── RECORDS FOR THIS EXERCISE ──

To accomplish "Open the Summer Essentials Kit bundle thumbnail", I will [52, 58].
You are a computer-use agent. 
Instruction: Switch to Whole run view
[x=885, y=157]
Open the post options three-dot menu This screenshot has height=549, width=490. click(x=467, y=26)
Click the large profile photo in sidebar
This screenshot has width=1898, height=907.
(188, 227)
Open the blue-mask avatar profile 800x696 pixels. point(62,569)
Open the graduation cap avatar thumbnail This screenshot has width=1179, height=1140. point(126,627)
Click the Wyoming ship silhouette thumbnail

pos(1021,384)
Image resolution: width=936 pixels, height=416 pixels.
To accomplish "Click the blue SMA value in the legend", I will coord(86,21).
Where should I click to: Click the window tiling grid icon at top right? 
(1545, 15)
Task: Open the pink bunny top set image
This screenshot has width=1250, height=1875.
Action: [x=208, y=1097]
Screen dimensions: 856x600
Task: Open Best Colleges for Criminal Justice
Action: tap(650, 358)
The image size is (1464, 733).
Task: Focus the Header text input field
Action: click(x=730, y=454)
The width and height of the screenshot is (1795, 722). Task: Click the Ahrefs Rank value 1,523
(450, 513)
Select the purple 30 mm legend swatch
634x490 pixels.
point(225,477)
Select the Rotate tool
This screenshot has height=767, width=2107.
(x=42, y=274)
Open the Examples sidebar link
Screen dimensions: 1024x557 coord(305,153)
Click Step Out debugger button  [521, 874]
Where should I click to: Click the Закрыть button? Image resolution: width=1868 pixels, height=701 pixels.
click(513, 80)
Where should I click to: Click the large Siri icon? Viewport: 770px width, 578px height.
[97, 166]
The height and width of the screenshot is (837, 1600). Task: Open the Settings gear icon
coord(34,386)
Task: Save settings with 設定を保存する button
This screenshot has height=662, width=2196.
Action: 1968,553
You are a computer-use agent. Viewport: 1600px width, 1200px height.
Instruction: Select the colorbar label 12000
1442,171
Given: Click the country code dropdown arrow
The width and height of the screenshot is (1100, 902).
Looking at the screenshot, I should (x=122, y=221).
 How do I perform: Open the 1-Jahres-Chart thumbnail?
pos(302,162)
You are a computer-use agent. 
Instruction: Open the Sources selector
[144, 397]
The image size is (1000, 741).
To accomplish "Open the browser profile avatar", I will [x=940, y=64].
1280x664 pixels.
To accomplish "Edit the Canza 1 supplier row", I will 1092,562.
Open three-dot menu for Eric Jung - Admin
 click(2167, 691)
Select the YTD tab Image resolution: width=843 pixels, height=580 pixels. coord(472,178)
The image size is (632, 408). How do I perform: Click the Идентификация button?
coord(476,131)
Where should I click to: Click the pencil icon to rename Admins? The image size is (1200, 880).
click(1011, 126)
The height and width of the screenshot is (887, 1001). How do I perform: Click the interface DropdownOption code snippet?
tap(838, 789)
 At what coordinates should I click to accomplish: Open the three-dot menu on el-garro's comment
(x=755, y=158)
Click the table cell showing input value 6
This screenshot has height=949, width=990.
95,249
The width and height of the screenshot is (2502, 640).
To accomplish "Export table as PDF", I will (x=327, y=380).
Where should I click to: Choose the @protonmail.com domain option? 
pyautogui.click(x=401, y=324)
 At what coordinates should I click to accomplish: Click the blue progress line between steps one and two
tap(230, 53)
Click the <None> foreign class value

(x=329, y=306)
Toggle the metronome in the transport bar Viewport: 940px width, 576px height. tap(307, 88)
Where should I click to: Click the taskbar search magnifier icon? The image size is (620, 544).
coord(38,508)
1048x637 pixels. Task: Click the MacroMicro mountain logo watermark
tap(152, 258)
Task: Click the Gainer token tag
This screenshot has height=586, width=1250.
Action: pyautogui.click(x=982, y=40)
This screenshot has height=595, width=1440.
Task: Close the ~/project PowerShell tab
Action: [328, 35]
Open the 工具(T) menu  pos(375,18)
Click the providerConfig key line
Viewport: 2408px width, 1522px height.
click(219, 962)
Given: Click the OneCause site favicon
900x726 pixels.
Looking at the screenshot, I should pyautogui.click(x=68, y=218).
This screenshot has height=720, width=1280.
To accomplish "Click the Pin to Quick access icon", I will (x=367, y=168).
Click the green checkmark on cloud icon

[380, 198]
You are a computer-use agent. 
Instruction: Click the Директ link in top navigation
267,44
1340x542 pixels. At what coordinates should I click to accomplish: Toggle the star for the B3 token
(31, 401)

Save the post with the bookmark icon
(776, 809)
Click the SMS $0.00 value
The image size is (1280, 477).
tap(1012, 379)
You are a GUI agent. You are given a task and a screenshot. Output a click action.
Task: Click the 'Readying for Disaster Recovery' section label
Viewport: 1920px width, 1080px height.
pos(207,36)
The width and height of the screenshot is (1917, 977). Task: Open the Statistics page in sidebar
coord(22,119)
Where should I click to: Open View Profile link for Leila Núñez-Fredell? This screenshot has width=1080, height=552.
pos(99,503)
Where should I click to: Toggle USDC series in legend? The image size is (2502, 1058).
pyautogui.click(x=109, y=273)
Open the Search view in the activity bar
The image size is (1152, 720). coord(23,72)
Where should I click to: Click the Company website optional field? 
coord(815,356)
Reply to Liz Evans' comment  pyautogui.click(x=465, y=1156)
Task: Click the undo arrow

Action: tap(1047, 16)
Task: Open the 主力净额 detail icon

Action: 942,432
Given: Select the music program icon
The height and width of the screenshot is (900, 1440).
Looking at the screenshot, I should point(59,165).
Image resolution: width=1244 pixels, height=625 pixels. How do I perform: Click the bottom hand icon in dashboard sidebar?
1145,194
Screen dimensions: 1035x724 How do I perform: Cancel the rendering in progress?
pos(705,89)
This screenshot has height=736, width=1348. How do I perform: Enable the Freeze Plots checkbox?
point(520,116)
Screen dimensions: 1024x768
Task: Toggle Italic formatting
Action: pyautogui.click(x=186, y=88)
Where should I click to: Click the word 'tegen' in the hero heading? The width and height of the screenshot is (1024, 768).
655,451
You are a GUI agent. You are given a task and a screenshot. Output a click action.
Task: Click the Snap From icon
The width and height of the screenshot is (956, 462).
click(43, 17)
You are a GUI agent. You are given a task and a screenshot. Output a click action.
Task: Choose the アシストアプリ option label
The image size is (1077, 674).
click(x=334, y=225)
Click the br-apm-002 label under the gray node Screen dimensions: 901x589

───

__TASK OBJECTIVE__: What is needed is an exact copy of every entry above.

__OUTPUT FOR THIS EXERCISE__:
To accomplish "Open the Summer Essentials Kit bundle thumbnail", I will [52, 58].
You are a computer-use agent. 
Instruction: Switch to Whole run view
[x=885, y=157]
Open the post options three-dot menu This screenshot has height=549, width=490. click(x=467, y=26)
Click the large profile photo in sidebar
This screenshot has width=1898, height=907.
(188, 227)
Open the blue-mask avatar profile 800x696 pixels. point(62,569)
Open the graduation cap avatar thumbnail This screenshot has width=1179, height=1140. point(126,627)
Click the Wyoming ship silhouette thumbnail

pos(1021,384)
Image resolution: width=936 pixels, height=416 pixels.
To accomplish "Click the blue SMA value in the legend", I will coord(86,21).
Where should I click to: Click the window tiling grid icon at top right? 
(1545, 15)
Task: Open the pink bunny top set image
This screenshot has width=1250, height=1875.
Action: [x=208, y=1097]
Screen dimensions: 856x600
Task: Open Best Colleges for Criminal Justice
Action: tap(650, 358)
The image size is (1464, 733).
Task: Focus the Header text input field
Action: click(x=730, y=454)
The width and height of the screenshot is (1795, 722). Task: Click the Ahrefs Rank value 1,523
(450, 513)
Select the purple 30 mm legend swatch
634x490 pixels.
point(225,477)
Select the Rotate tool
This screenshot has height=767, width=2107.
(x=42, y=274)
Open the Examples sidebar link
Screen dimensions: 1024x557 coord(305,153)
Click Step Out debugger button  [521, 874]
Where should I click to: Click the Закрыть button? Image resolution: width=1868 pixels, height=701 pixels.
click(513, 80)
Where should I click to: Click the large Siri icon? Viewport: 770px width, 578px height.
[97, 166]
The height and width of the screenshot is (837, 1600). Task: Open the Settings gear icon
coord(34,386)
Task: Save settings with 設定を保存する button
This screenshot has height=662, width=2196.
Action: 1968,553
You are a computer-use agent. Viewport: 1600px width, 1200px height.
Instruction: Select the colorbar label 12000
1442,171
Given: Click the country code dropdown arrow
The width and height of the screenshot is (1100, 902).
Looking at the screenshot, I should (x=122, y=221).
 How do I perform: Open the 1-Jahres-Chart thumbnail?
pos(302,162)
You are a computer-use agent. 
Instruction: Open the Sources selector
[144, 397]
The image size is (1000, 741).
To accomplish "Open the browser profile avatar", I will [x=940, y=64].
1280x664 pixels.
To accomplish "Edit the Canza 1 supplier row", I will 1092,562.
Open three-dot menu for Eric Jung - Admin
 click(2167, 691)
Select the YTD tab Image resolution: width=843 pixels, height=580 pixels. coord(472,178)
The image size is (632, 408). How do I perform: Click the Идентификация button?
coord(476,131)
Where should I click to: Click the pencil icon to rename Admins? The image size is (1200, 880).
click(1011, 126)
The height and width of the screenshot is (887, 1001). How do I perform: Click the interface DropdownOption code snippet?
tap(838, 789)
 At what coordinates should I click to accomplish: Open the three-dot menu on el-garro's comment
(x=755, y=158)
Click the table cell showing input value 6
This screenshot has height=949, width=990.
95,249
The width and height of the screenshot is (2502, 640).
To accomplish "Export table as PDF", I will (x=327, y=380).
Where should I click to: Choose the @protonmail.com domain option? 
pyautogui.click(x=401, y=324)
 At what coordinates should I click to accomplish: Click the blue progress line between steps one and two
tap(230, 53)
Click the <None> foreign class value

(x=329, y=306)
Toggle the metronome in the transport bar Viewport: 940px width, 576px height. tap(307, 88)
Where should I click to: Click the taskbar search magnifier icon? The image size is (620, 544).
coord(38,508)
1048x637 pixels. Task: Click the MacroMicro mountain logo watermark
tap(152, 258)
Task: Click the Gainer token tag
This screenshot has height=586, width=1250.
Action: pyautogui.click(x=982, y=40)
This screenshot has height=595, width=1440.
Task: Close the ~/project PowerShell tab
Action: [328, 35]
Open the 工具(T) menu  pos(375,18)
Click the providerConfig key line
Viewport: 2408px width, 1522px height.
click(219, 962)
Given: Click the OneCause site favicon
900x726 pixels.
Looking at the screenshot, I should pyautogui.click(x=68, y=218).
This screenshot has height=720, width=1280.
To accomplish "Click the Pin to Quick access icon", I will (x=367, y=168).
Click the green checkmark on cloud icon

[380, 198]
You are a computer-use agent. 
Instruction: Click the Директ link in top navigation
267,44
1340x542 pixels. At what coordinates should I click to accomplish: Toggle the star for the B3 token
(31, 401)

Save the post with the bookmark icon
(776, 809)
Click the SMS $0.00 value
The image size is (1280, 477).
tap(1012, 379)
You are a GUI agent. You are given a task and a screenshot. Output a click action.
Task: Click the 'Readying for Disaster Recovery' section label
Viewport: 1920px width, 1080px height.
pos(207,36)
The width and height of the screenshot is (1917, 977). Task: Open the Statistics page in sidebar
coord(22,119)
Where should I click to: Open View Profile link for Leila Núñez-Fredell? This screenshot has width=1080, height=552.
pos(99,503)
Where should I click to: Toggle USDC series in legend? The image size is (2502, 1058).
pyautogui.click(x=109, y=273)
Open the Search view in the activity bar
The image size is (1152, 720). coord(23,72)
Where should I click to: Click the Company website optional field? 
coord(815,356)
Reply to Liz Evans' comment  pyautogui.click(x=465, y=1156)
Task: Click the undo arrow

Action: tap(1047, 16)
Task: Open the 主力净额 detail icon

Action: 942,432
Given: Select the music program icon
The height and width of the screenshot is (900, 1440).
Looking at the screenshot, I should point(59,165).
Image resolution: width=1244 pixels, height=625 pixels. How do I perform: Click the bottom hand icon in dashboard sidebar?
1145,194
Screen dimensions: 1035x724 How do I perform: Cancel the rendering in progress?
pos(705,89)
This screenshot has height=736, width=1348. How do I perform: Enable the Freeze Plots checkbox?
point(520,116)
Screen dimensions: 1024x768
Task: Toggle Italic formatting
Action: pyautogui.click(x=186, y=88)
Where should I click to: Click the word 'tegen' in the hero heading? The width and height of the screenshot is (1024, 768).
655,451
You are a GUI agent. You are given a task and a screenshot. Output a click action.
Task: Click the Snap From icon
The width and height of the screenshot is (956, 462).
click(43, 17)
You are a GUI agent. You are given a task and a screenshot. Output a click action.
Task: Choose the アシストアプリ option label
The image size is (1077, 674).
click(x=334, y=225)
Click the br-apm-002 label under the gray node Screen dimensions: 901x589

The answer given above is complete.